# WHAT NEEDS TO BE DONE:
Only the lines of the data below from the one with "Select the LOCATION row header" through the one with "Switch chart view" are wanted. Repeat them exactly.

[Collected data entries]
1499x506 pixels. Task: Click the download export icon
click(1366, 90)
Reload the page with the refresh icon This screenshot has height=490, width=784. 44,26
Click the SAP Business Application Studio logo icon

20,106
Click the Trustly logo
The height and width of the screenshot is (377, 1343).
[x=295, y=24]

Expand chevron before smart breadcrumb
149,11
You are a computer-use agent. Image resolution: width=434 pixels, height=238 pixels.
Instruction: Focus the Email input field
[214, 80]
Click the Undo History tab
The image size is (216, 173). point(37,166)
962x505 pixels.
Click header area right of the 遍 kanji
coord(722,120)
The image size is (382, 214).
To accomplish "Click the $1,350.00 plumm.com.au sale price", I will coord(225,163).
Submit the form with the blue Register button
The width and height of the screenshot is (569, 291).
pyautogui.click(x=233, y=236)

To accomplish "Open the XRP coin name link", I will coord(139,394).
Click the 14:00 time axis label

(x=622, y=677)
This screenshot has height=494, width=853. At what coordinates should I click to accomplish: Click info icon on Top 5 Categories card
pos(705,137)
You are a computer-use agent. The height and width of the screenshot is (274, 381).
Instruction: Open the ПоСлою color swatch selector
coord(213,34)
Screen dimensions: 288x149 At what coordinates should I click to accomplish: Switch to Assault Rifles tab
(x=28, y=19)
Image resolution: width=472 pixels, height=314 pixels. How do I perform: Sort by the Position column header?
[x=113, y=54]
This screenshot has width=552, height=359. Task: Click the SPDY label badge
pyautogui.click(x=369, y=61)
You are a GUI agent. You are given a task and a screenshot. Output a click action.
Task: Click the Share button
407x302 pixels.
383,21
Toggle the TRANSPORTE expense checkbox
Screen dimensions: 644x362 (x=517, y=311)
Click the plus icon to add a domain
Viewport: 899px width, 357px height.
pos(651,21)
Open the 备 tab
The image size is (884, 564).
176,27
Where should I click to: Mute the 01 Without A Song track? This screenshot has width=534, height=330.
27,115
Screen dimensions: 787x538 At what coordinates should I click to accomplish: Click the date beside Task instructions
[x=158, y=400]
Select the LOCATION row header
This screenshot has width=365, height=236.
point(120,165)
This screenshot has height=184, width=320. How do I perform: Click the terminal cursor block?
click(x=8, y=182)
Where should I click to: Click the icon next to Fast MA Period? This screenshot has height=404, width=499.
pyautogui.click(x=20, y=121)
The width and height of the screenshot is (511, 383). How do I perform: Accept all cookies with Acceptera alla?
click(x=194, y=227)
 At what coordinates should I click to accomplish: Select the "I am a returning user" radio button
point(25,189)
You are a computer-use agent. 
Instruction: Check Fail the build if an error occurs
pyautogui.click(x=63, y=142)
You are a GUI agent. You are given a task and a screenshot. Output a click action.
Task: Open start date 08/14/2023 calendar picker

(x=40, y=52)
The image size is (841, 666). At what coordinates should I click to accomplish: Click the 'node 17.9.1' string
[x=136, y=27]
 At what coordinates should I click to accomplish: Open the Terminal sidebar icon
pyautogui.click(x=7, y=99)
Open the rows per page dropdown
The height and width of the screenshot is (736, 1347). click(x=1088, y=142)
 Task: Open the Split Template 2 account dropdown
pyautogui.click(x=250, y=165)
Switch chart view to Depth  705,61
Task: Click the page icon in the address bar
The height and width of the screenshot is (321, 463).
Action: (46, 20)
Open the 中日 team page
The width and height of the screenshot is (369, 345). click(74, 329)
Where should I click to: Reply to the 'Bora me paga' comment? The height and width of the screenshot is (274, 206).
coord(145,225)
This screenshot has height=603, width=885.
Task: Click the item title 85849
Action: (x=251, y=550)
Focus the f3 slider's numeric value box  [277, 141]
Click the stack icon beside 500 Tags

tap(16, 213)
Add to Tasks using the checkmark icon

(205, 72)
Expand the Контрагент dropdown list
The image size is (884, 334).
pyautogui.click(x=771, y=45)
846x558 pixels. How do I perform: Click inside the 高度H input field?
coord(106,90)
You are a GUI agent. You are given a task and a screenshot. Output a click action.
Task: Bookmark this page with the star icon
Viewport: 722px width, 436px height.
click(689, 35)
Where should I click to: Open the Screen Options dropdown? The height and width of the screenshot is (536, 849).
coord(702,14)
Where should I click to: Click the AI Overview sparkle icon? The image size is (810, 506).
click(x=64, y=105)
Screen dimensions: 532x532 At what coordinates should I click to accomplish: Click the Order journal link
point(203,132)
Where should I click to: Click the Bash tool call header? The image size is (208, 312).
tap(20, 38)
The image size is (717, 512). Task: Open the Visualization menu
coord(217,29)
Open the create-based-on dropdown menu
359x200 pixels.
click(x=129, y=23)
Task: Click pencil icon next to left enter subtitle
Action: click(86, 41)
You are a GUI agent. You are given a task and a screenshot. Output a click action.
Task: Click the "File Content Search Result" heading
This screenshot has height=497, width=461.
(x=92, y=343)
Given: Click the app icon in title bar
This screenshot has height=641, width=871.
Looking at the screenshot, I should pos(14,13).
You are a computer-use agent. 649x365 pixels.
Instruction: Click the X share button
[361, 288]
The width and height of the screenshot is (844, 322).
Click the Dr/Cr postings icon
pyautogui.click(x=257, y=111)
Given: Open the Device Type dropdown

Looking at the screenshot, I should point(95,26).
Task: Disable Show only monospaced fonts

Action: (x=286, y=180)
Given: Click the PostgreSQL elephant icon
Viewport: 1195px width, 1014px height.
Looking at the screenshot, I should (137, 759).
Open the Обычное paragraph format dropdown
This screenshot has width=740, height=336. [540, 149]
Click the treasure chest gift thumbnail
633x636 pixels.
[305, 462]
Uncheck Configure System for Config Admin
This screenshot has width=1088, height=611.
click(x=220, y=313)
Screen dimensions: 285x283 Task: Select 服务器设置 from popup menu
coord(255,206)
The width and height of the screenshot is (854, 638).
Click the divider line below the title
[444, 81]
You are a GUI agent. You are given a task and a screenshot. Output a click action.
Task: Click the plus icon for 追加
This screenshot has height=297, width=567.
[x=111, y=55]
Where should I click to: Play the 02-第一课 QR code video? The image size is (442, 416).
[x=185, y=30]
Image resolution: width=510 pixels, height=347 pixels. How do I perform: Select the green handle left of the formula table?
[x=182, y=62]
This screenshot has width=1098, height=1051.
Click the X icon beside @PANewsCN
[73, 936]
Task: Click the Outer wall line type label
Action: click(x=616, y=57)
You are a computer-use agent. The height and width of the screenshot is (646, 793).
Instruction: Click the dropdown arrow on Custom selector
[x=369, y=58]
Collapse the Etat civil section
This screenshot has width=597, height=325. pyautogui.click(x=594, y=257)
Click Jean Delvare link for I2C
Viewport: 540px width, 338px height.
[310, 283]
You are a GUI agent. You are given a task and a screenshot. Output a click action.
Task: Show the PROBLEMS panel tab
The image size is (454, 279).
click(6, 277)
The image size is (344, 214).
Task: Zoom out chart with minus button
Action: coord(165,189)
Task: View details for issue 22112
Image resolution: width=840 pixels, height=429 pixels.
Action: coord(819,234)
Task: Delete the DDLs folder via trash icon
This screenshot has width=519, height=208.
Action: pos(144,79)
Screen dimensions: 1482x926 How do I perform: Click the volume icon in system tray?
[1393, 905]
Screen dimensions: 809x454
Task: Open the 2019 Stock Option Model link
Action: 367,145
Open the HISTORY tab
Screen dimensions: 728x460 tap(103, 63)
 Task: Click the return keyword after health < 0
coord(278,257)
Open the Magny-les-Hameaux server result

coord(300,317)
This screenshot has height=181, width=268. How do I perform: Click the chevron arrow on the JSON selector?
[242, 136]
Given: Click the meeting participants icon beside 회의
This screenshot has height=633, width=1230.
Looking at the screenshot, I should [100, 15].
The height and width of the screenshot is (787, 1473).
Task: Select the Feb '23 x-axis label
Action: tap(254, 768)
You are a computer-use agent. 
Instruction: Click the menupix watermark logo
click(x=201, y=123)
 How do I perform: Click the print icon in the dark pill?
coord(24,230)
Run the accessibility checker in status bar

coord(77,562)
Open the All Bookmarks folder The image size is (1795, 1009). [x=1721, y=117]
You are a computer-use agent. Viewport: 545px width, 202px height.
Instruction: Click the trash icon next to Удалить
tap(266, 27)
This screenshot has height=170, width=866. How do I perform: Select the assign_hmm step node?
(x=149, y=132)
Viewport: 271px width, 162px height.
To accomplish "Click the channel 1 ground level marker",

# THE COMPLETED TASK:
Select the LOCATION row header
This screenshot has width=365, height=236.
point(120,165)
This screenshot has height=184, width=320. How do I perform: Click the terminal cursor block?
click(x=8, y=182)
Where should I click to: Click the icon next to Fast MA Period? This screenshot has height=404, width=499.
pyautogui.click(x=20, y=121)
The width and height of the screenshot is (511, 383). How do I perform: Accept all cookies with Acceptera alla?
click(x=194, y=227)
 At what coordinates should I click to accomplish: Select the "I am a returning user" radio button
point(25,189)
You are a computer-use agent. 
Instruction: Check Fail the build if an error occurs
pyautogui.click(x=63, y=142)
You are a GUI agent. You are given a task and a screenshot. Output a click action.
Task: Open start date 08/14/2023 calendar picker

(x=40, y=52)
The image size is (841, 666). At what coordinates should I click to accomplish: Click the 'node 17.9.1' string
[x=136, y=27]
 At what coordinates should I click to accomplish: Open the Terminal sidebar icon
pyautogui.click(x=7, y=99)
Open the rows per page dropdown
The height and width of the screenshot is (736, 1347). click(x=1088, y=142)
 Task: Open the Split Template 2 account dropdown
pyautogui.click(x=250, y=165)
Switch chart view to Depth  705,61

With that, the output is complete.